### [Lista de exercícios]
(a) Responda a estas perguntas com base no texto sobre bem-estar no trabalho:
(i) Em qual escritório da L'Oréal os funcionários podem fazer as unhas?
(ii) Qual é o cargo de Patricia Mirilli?
(iii) Quais benefícios o texto aponta como os mais comuns?
(b) Continue o texto sobre bem-estar no trabalho a partir da última frase.

### [Texto apresentado]
——

Afora os casos mais severos de saúde , há formas de driblar o desgaste diário e natural no trabalho, como técnicas de escape que podem ser aplicadas durante o expediente.
E seja por valores, alinhamento de cultura ou por entender que cuidar da saúde física e mental do trabalhador se reflete diretamente em saúde financeira da empresa, as companhias investem em ações, quase sempre voltadas para atividades físicas e serviços que aliviam a tensão, como massagens e meditação.
Há ainda alguns mimos, como na L’Oréal. No escritório do Centro do Rio, os funcionários podem fazer as unhas, por exemplo. A diretora de remuneração e benefícios Patricia Mirilli explica que o serviço faz parte de um pacote de benefícios implementados recentemente, que inclui bermudas para homens, ginástica laboral, massagem e, em breve, um salão de beleza para os funcionários.
Manicure e massagem
Os custos de tais benefícios variam e podem ou não ser bancados pela empresa. Massagens rápidas e programas para corridas coletivas ou incentivos a uma vida mais saudável são as mais comuns.

——

Entradas salvas

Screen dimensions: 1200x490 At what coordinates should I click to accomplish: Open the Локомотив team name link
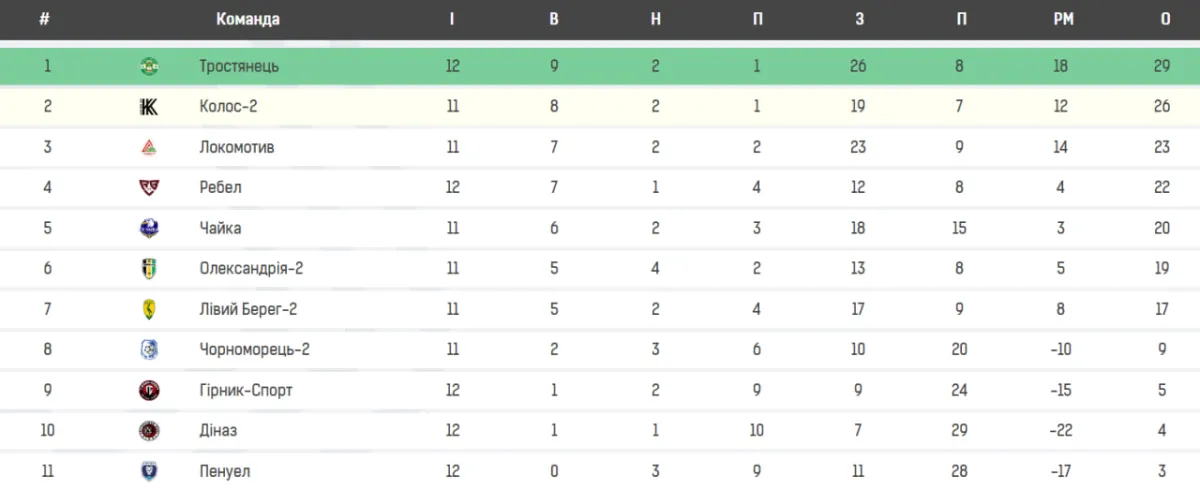tap(236, 148)
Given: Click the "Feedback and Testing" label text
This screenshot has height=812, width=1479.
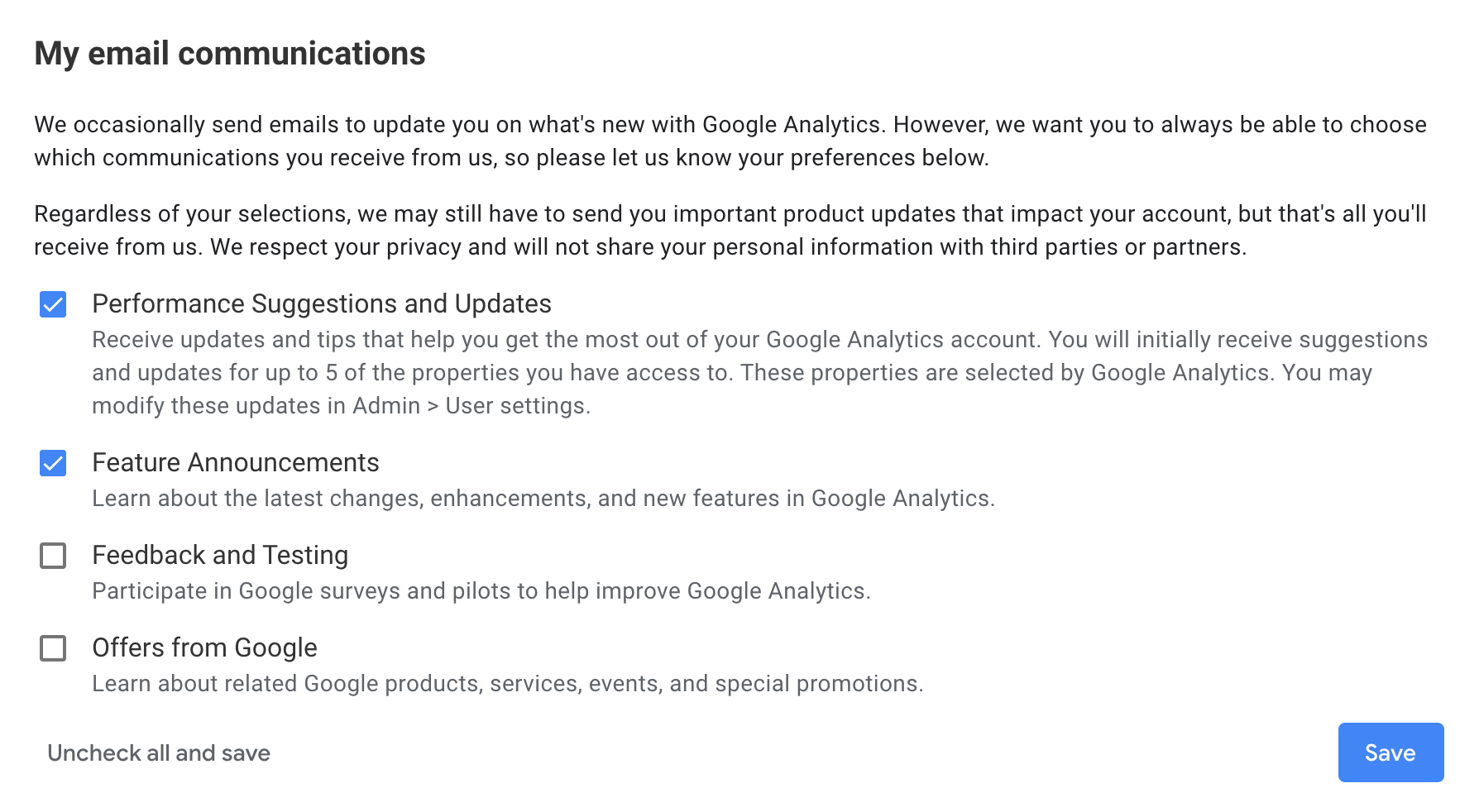Looking at the screenshot, I should 220,556.
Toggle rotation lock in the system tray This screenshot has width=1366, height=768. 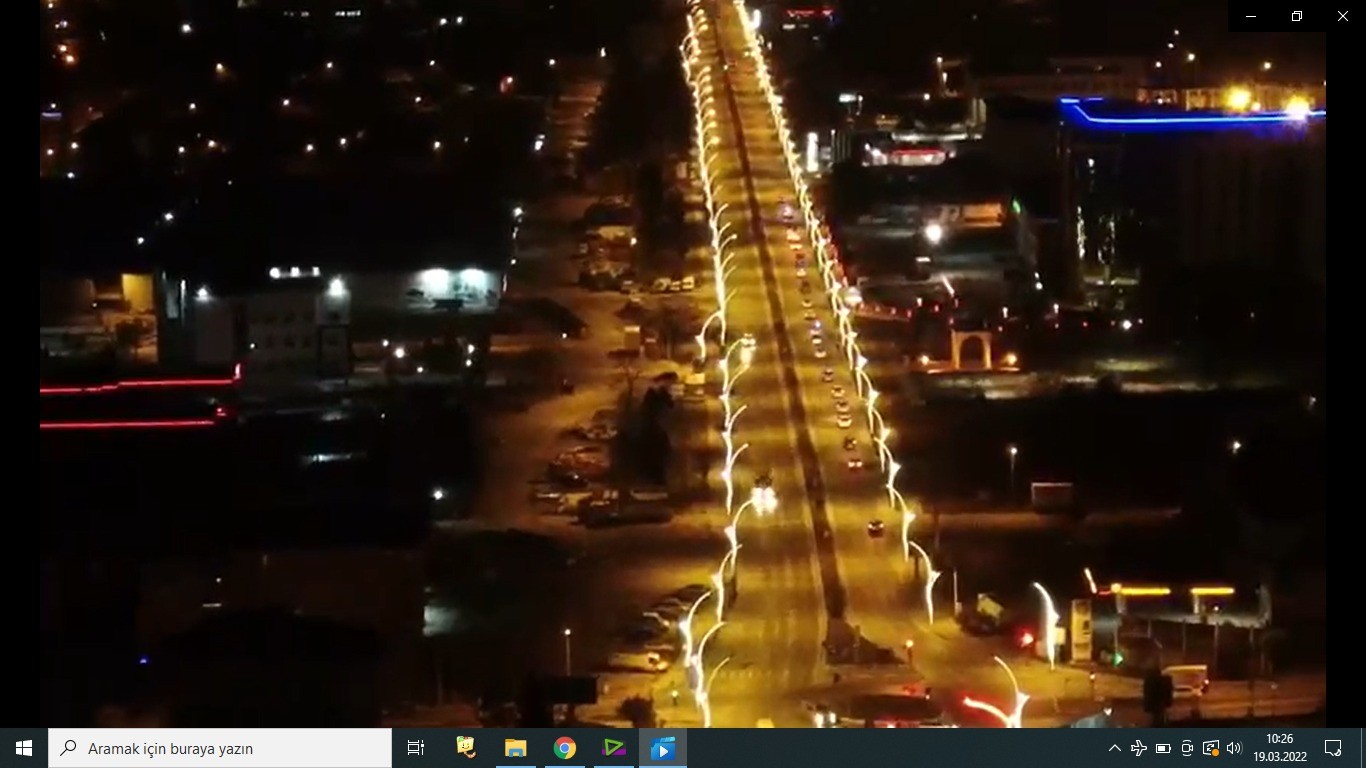1186,747
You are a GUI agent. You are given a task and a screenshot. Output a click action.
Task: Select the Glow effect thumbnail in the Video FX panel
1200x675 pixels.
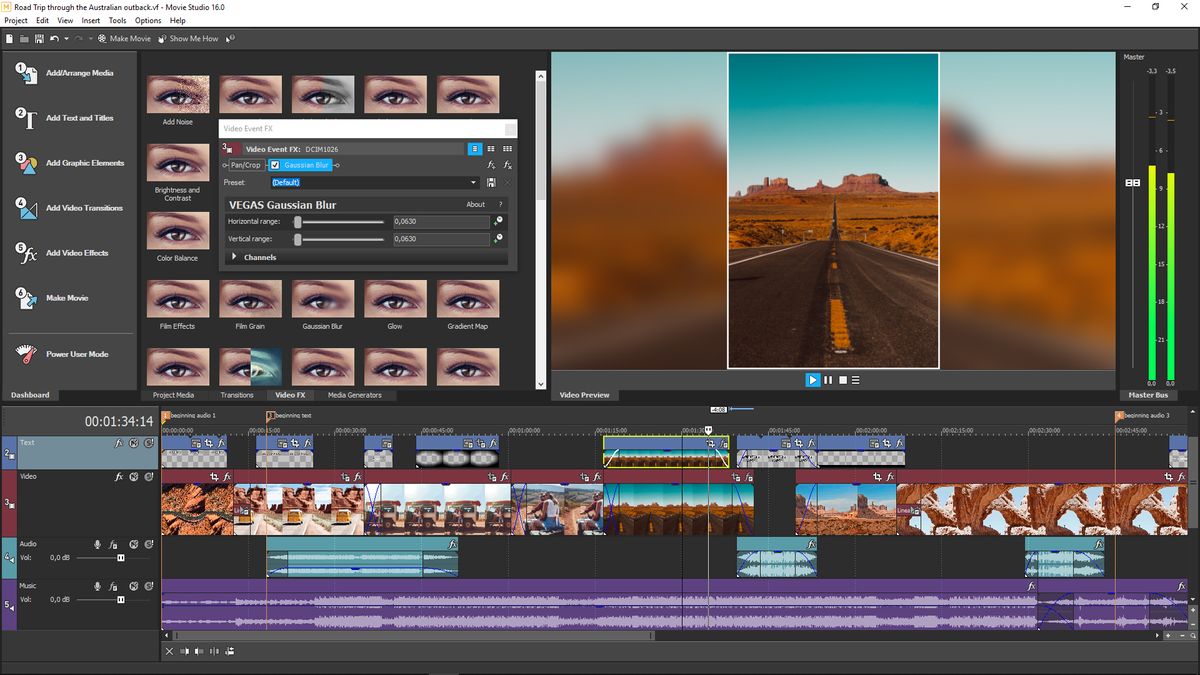(395, 300)
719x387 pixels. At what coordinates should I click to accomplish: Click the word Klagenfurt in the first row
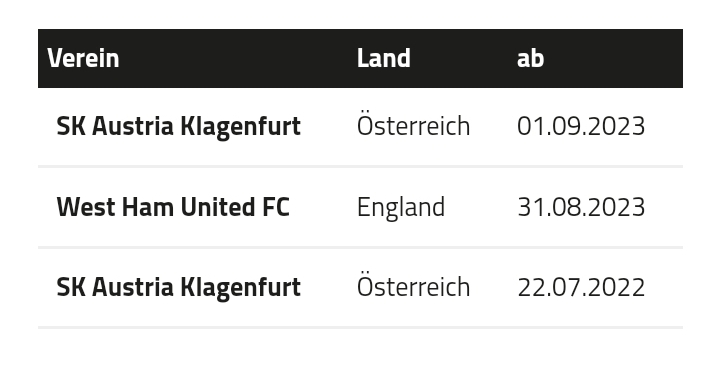coord(240,127)
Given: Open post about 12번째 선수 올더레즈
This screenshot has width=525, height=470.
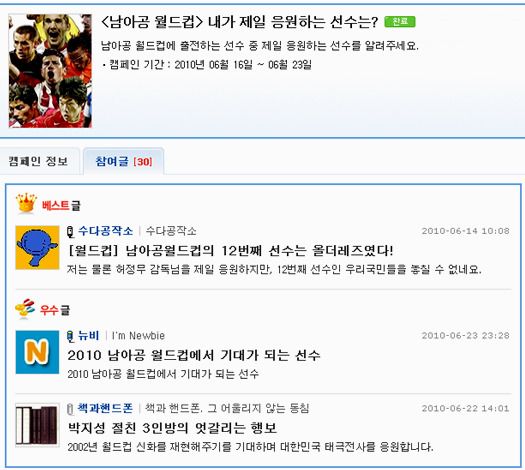Looking at the screenshot, I should click(x=230, y=251).
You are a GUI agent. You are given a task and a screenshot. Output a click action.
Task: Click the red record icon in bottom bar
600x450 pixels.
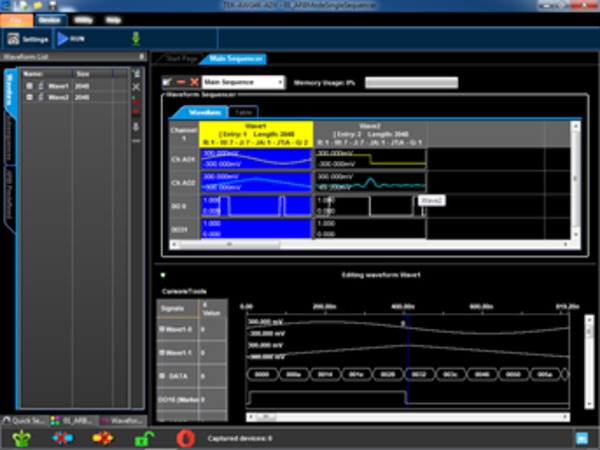(184, 438)
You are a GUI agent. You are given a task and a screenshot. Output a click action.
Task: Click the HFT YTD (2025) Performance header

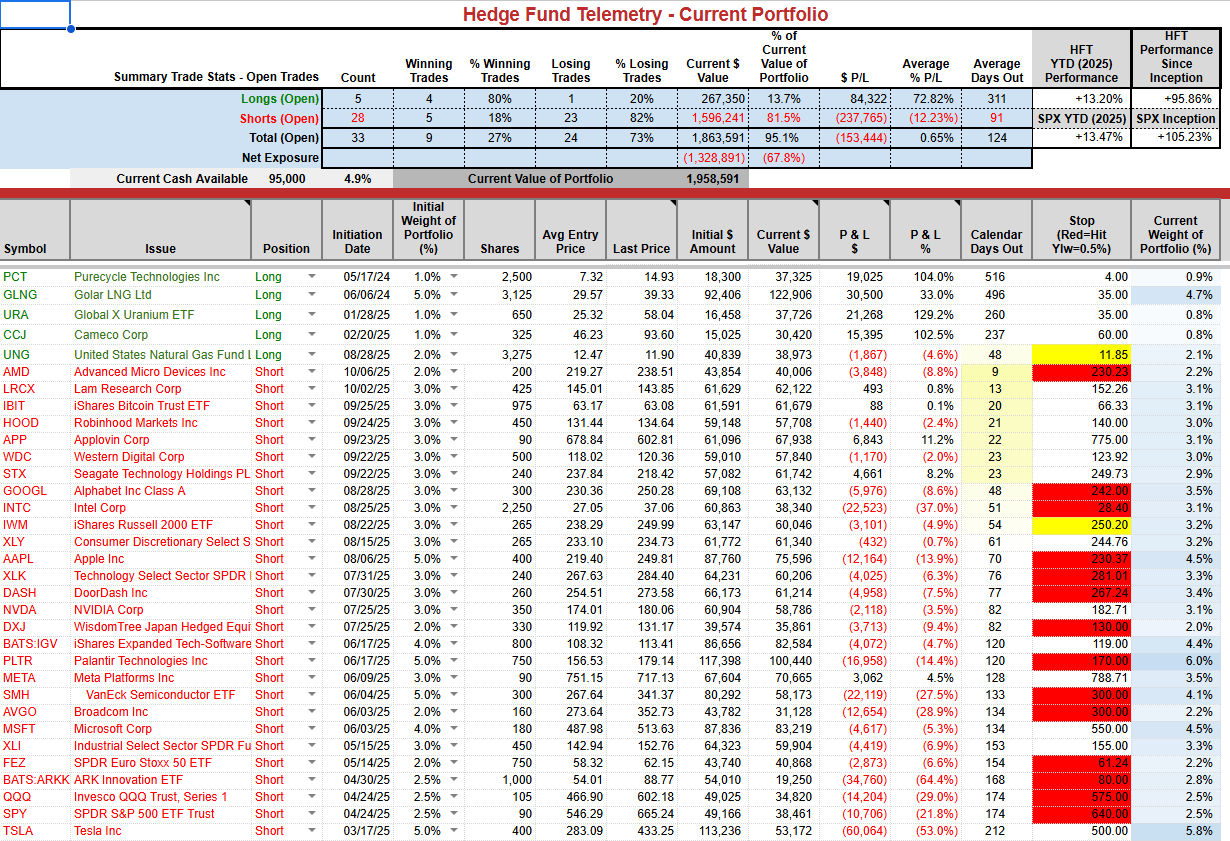click(1081, 63)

——

### [Respostas por item]
(a)
(i) No escritório do Centro do Rio.
(ii) Diretora de remuneração e benefícios.
(iii) Massagens rápidas e programas para corridas coletivas ou incentivos a uma vida mais saudável.

(b)
A partir de uma pesquisa interna, a Votorantim S.A., por exemplo, começou a oferecer a massagem gratuita durante o expediente. De acordo com uma pesquisa interna para mapear a saúde dos funcionários, realizada anualmente, de 2017 para 2018 houve diminuição no número de profissionais que reclamam de dores nas costas. Em contrapartida, foi registrado aumento na concentração e produtividade.
Já no escritório do LinkedIn, em São Paulo, os funcionários têm reembolso de até R$ 4 mil para fazer drenagem, shiatsu e quiropraxia.
— Se não fizer na empresa, vai fazer fora e vai acabar saindo mais cedo. Há um ônus aí, o custo-benefício é bom. Não temos como mensurar, mas percebemos um engajamento maior. Estas pausas ajudam a oxigenar a mente — explica Alexandre Ullmann, diretor de RH do LinkedIn América Latina.
— Além disso, temos um instrutor de meditação duas vezes por semana. Também enviamos e-mails e recados incentivando a prática, e um aplicativo em que o profissional pontua suas atividades físicas e depois pode trocar por itens, como tapete de ioga e roupa de academia.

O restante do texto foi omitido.